LAWS(ALL)-1987-8-19

ALLAH NOOR Vs. VTH ADDITIONAL DISTRICT JUDGE BULANDSHAHR

Decided On August 24, 1987
ALLAH NOOR Appellant
V/S
VTH ADDITIONAL DISTRICT JUDGE Respondents

JUDGEMENT

(1.) THIS is a tenant's petition arising out of the proceedings under section 21 (1) (a) of the U. P. Urban Buildings (Regulation of Letting, Rent and Eviction) Act, 1972 (hereinafter referred to as the Act). Before the writ petition was admitted Mr. S. N. Agarwal filed his appearance on behalf of respondent no. 2 who was granted time for filing a counter affidavit. Since counter and rejoinder affidavits have been exchanged between the parties, it was thought desirable that the writ petition should be disposed of finally at the admission stage as provided in the second proviso to rule 2 of Chapter XXII of the Rules of Court. Therefore with the consent of the parties this is being disposed of finally.

(2.) THE petitioner is tenant of the accommodation consisting of two rooms and a court-yard. THE aforesaid accommodation is a part of the building owned by respondent no. 2. Out of two rooms occupied by the petitioner one is used as a shop and the other for residential purposes. THE accommodation in question is separated by a wall and has its separate identity.
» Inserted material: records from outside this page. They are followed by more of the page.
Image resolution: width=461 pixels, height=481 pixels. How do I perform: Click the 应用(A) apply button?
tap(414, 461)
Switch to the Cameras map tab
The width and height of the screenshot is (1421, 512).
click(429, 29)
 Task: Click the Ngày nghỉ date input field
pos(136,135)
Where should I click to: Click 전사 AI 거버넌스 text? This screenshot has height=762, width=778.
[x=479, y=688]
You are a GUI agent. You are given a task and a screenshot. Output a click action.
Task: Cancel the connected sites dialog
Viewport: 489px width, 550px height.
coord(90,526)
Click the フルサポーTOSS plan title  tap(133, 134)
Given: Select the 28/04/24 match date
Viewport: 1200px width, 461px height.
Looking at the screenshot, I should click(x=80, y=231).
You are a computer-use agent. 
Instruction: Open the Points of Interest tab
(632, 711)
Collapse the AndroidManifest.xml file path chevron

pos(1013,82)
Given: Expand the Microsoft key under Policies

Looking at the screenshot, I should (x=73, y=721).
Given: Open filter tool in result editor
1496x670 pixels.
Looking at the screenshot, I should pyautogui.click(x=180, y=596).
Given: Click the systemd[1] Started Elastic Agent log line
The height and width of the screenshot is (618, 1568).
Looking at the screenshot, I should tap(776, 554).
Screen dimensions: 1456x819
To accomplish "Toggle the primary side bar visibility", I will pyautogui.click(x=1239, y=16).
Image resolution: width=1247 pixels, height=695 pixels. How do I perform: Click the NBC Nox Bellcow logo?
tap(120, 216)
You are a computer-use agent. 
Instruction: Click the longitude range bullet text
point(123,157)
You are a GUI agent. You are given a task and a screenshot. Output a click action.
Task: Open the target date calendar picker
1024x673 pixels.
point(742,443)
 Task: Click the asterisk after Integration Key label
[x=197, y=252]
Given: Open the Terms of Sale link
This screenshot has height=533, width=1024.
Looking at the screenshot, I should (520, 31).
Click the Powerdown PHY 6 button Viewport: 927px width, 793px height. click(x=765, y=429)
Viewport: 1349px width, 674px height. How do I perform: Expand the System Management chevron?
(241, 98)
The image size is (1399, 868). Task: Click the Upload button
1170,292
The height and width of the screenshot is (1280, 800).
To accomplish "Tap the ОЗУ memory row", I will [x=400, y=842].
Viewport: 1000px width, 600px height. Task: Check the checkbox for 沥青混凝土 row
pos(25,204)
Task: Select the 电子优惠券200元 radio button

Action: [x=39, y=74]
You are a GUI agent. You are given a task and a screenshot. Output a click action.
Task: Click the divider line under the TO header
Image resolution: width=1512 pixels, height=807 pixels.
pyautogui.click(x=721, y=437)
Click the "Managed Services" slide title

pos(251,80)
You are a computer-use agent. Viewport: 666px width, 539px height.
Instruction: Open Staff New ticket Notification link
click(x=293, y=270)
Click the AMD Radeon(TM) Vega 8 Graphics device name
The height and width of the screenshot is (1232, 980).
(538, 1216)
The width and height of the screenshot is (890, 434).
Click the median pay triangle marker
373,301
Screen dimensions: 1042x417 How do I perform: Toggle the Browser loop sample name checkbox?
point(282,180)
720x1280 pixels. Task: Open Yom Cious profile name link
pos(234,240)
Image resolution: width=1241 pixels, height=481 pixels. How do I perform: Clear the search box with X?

(3.) I have heard Sri B. D. Mandhyan, learned counsel for the petitioner, and Sri S. N. Agarwal, learned counsel for the respondent. Learned counsel for the petitioner firstly submitted that since the respondent landlord has sought release of the accommodation in question for installing a machine, the appellate court should have strictly construed rule 16 of the rules framed under the Act inasmuch as the Prescribed Authority has recorded a categorical finding that the accommodation which was available with the landlord was sufficient for running his business. Learned counsel for the petitioner invited my attention to the finding recorded by the appellate court that "it is the well settled law when both the landlord and the tenant are in need of the accommodation the need of the landlord shall be preferred," and contended that once the appellate court came to the conclusion that the needs of the landlord and that of the tenant petitioner were genuine there was no reason to give preference to the landlord instead of not ordering the eviction of the tenant. Mr. S. N. Agarwal, learned counsel for the respondent, submitted that it is well settled that where needs of the landlord and tenant are equally balanced preference has to be given to the landlord on the basis of the authorities of this Court. As far as the needs of the landlord and tenant as well as the hardship likely to be caused to the landlord and tenant are concerned they can neither be measured nor weighed and as such to term the comparative hardship or the need of the landlord and tenant equal in my opinion is not in conformity with rule 16 and the hardship, which is likely to be caused to the landlord and tenant, is bound to vary according to the facts of each case. Assuming, even if the authorities under the Act comes to the conclusion that same type of hardship is likely to be caused to both sides the hardship is bound to vary in degrees and until and unless there is some additional circumstance in favour of the landlord, the authorities should not lean towards the landlord though the hardship likely to be caused to the tenant is the same or equal as termed in some cases.